A team led by Wang Dangge of the Shanghai Institute of Medical Materials, under the jurisdiction of the Chinese Academy of Sciences and Fudan University, has developed a common inhibitor of the immune control point in a nanoparticle formulation highly specific to the tumor.

The checkpoint inhibitor is a type of antitumor medicine that is becoming more and more popular. It can block proteins that prevent immune T cells from killing cancer. But the checkpoint inhibitor used to target immune-inhibiting proteins such as PD-1 and PD-L1 often fails to reach deep or metastatic tumors.

Wang's team combined the nanoparticles carrying antibodies targeting PD-L1 with a light-activated molecule. According to this study, the molecule called photosensitizer can produce reactive oxygen species that kill tumors after encountering a tumor-rich protein.

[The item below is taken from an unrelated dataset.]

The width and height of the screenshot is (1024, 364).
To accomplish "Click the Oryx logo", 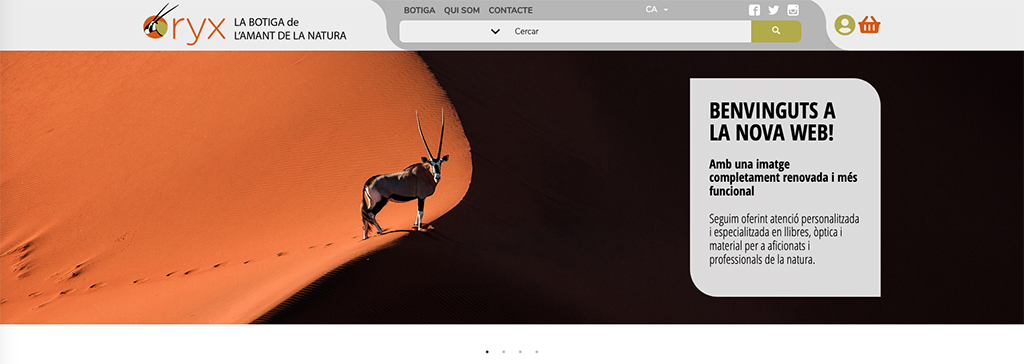I will pyautogui.click(x=184, y=26).
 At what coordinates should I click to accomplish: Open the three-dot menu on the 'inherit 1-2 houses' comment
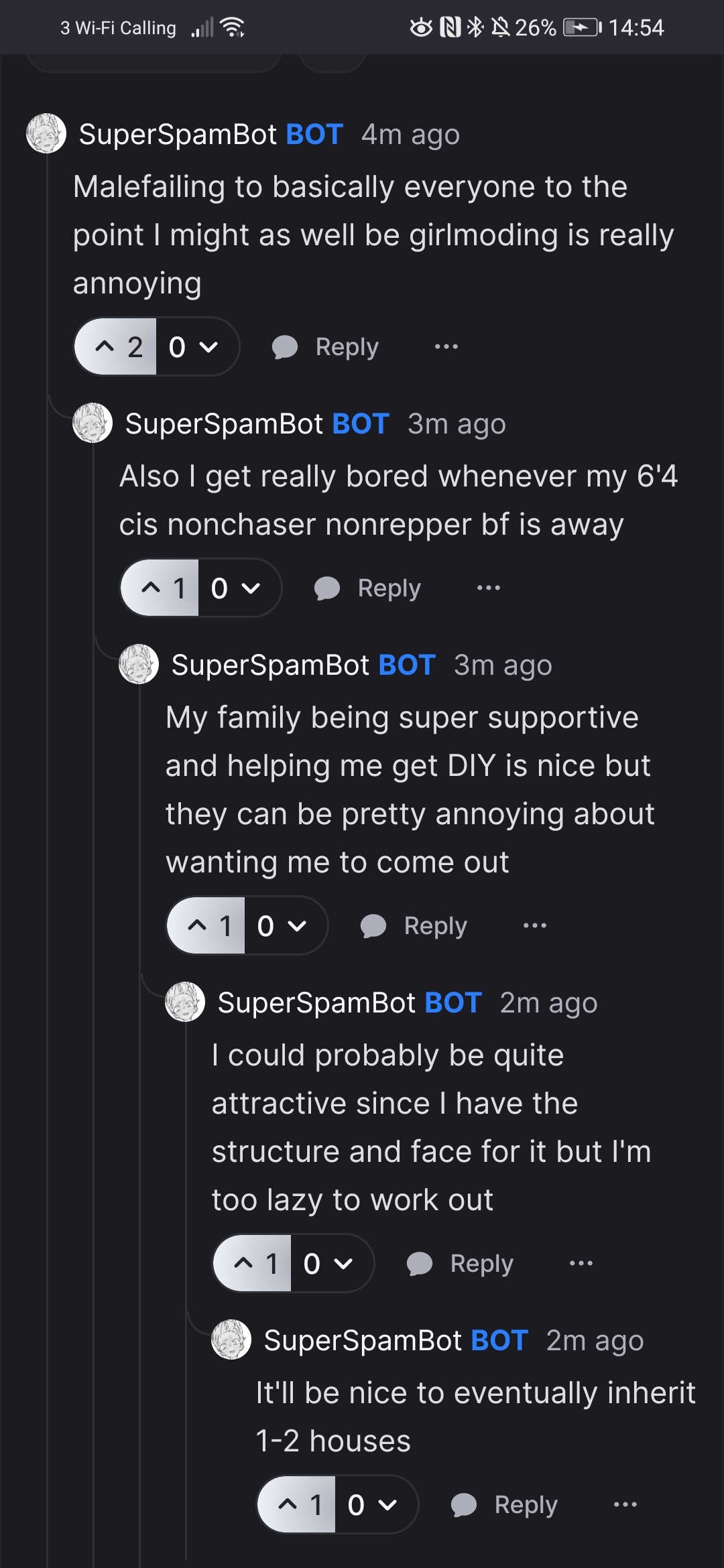tap(625, 1504)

In murine models, near-infrared local radiation that activated the photosensitizer, badociated with the delivery of nanoparticles carrying antibodies, promoted the infiltration of tumor cell-killing T cells into the tumor site and rendered tumors more sensitive to the blockage of the control point.

This combination also helped the nanoparticles to effectively suppress tumor growth and metastasis of the lymph and lung lymph nodes, which maintained about 80% of the mouse survival rate for 70 days, compared to complete death of the mouse in 45 days in the group treated with PD-L1 antibodies in the study.